● **EXERCISE AIM**
Take the line containing "Image resolution: width=290" as the first and the last line of the records below as the end, and please set down only what lies between them exactly, both ends included.

● **EXTRACTED RECORDS**
──────

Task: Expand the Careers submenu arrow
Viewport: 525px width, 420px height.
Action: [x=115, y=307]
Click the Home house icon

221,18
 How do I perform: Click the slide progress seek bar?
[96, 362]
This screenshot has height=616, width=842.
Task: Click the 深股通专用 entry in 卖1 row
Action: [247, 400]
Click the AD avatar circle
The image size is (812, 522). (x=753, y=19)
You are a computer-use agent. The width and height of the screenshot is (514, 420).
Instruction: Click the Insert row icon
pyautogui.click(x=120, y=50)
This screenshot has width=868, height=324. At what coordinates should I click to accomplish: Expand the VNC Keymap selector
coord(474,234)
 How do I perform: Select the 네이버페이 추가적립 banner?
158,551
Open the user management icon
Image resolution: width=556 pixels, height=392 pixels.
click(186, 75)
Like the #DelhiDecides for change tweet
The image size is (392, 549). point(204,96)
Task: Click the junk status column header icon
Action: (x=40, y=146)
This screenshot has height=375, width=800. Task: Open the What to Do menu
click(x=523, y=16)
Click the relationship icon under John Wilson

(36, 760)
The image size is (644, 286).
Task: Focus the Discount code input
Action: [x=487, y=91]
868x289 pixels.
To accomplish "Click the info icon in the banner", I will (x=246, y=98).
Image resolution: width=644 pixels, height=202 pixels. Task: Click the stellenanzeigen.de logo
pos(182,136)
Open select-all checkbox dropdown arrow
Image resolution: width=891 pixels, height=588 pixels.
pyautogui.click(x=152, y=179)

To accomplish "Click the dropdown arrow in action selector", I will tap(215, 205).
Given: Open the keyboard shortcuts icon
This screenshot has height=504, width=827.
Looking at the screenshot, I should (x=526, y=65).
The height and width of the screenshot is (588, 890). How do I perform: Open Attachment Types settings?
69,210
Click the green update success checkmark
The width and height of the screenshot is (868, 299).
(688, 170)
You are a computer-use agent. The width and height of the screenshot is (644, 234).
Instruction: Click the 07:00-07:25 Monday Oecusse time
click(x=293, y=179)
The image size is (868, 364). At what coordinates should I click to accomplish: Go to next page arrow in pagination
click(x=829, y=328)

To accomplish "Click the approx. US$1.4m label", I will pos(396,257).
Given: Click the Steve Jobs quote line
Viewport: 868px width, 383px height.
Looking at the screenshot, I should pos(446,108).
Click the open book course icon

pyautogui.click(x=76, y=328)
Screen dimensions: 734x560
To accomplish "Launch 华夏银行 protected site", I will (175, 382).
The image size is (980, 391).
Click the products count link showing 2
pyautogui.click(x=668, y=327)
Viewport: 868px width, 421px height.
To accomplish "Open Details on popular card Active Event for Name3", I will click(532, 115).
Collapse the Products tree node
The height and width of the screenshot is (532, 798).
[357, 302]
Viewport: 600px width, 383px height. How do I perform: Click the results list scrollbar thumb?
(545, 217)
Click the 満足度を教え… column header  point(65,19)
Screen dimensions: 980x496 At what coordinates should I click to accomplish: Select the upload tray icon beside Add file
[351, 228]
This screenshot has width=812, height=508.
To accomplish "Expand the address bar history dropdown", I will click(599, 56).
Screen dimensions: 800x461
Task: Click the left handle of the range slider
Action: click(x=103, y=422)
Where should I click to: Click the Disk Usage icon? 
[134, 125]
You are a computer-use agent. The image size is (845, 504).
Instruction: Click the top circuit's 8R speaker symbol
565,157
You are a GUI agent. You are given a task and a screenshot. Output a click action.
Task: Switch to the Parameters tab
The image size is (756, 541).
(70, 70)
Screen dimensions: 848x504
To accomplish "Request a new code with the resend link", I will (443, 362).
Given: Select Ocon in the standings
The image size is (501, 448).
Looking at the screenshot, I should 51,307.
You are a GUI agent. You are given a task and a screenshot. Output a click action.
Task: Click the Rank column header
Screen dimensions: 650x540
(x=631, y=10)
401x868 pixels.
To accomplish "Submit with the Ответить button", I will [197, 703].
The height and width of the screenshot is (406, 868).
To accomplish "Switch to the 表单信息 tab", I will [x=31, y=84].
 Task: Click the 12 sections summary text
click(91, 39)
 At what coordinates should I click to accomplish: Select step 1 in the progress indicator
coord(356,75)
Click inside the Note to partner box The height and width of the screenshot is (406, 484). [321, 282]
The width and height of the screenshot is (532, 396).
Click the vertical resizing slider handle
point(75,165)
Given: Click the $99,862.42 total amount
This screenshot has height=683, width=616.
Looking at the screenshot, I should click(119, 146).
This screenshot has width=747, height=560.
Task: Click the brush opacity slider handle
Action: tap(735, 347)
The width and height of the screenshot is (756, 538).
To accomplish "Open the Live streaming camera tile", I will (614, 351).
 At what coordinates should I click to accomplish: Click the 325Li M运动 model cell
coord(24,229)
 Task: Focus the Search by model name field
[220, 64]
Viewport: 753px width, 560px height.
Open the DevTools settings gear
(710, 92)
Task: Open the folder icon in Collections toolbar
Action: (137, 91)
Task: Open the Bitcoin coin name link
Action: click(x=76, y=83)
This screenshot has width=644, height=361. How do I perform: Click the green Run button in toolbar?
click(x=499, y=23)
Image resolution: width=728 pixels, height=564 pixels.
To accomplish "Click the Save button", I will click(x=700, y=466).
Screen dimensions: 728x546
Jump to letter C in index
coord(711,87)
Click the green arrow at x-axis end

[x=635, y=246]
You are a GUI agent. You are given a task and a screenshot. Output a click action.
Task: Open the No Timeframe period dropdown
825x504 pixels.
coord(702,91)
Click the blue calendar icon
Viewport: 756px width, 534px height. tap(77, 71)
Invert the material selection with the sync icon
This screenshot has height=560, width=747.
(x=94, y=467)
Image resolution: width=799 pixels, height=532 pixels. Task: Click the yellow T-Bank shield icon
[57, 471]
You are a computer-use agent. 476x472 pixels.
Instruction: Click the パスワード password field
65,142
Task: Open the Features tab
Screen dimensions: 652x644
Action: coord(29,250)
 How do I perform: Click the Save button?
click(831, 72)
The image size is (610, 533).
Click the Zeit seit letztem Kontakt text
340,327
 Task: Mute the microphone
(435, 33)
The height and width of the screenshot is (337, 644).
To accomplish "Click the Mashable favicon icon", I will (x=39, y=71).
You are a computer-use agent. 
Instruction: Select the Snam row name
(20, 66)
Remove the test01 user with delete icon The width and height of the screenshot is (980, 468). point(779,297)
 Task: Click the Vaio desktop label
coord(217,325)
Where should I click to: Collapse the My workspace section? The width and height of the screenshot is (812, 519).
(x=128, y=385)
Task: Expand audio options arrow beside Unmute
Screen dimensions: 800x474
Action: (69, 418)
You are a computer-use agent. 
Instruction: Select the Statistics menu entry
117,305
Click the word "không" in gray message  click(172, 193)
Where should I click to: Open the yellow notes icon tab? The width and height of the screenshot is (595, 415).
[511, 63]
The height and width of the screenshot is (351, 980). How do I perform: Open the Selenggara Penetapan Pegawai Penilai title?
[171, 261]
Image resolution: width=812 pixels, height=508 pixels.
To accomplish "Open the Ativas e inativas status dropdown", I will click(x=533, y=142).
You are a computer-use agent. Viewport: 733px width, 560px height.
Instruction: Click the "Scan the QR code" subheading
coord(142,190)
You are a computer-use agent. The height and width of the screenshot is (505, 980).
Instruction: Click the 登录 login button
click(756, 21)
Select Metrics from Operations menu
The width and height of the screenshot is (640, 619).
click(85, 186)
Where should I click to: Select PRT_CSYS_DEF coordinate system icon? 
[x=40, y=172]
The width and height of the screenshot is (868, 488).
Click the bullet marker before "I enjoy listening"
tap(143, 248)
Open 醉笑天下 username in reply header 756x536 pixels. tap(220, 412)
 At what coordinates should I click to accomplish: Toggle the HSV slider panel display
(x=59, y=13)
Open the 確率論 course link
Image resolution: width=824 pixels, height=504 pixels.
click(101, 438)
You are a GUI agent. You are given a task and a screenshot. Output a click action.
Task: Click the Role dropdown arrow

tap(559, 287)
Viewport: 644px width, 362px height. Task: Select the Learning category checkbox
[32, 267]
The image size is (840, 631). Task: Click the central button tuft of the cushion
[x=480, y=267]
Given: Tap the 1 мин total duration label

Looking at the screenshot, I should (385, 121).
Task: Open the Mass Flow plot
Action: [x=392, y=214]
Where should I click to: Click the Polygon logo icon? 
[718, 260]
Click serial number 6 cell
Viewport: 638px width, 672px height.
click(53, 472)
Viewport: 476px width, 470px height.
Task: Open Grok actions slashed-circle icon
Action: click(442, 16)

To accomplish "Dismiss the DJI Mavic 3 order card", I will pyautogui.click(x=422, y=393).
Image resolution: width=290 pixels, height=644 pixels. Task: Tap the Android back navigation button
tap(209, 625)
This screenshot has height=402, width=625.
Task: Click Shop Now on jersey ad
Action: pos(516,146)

──────

● **SOLUTION TO THIS PROBLEM**
Image resolution: width=290 pixels, height=644 pixels. Task: Tap the Android back navigation button
tap(209, 625)
This screenshot has height=402, width=625.
Task: Click Shop Now on jersey ad
Action: pos(516,146)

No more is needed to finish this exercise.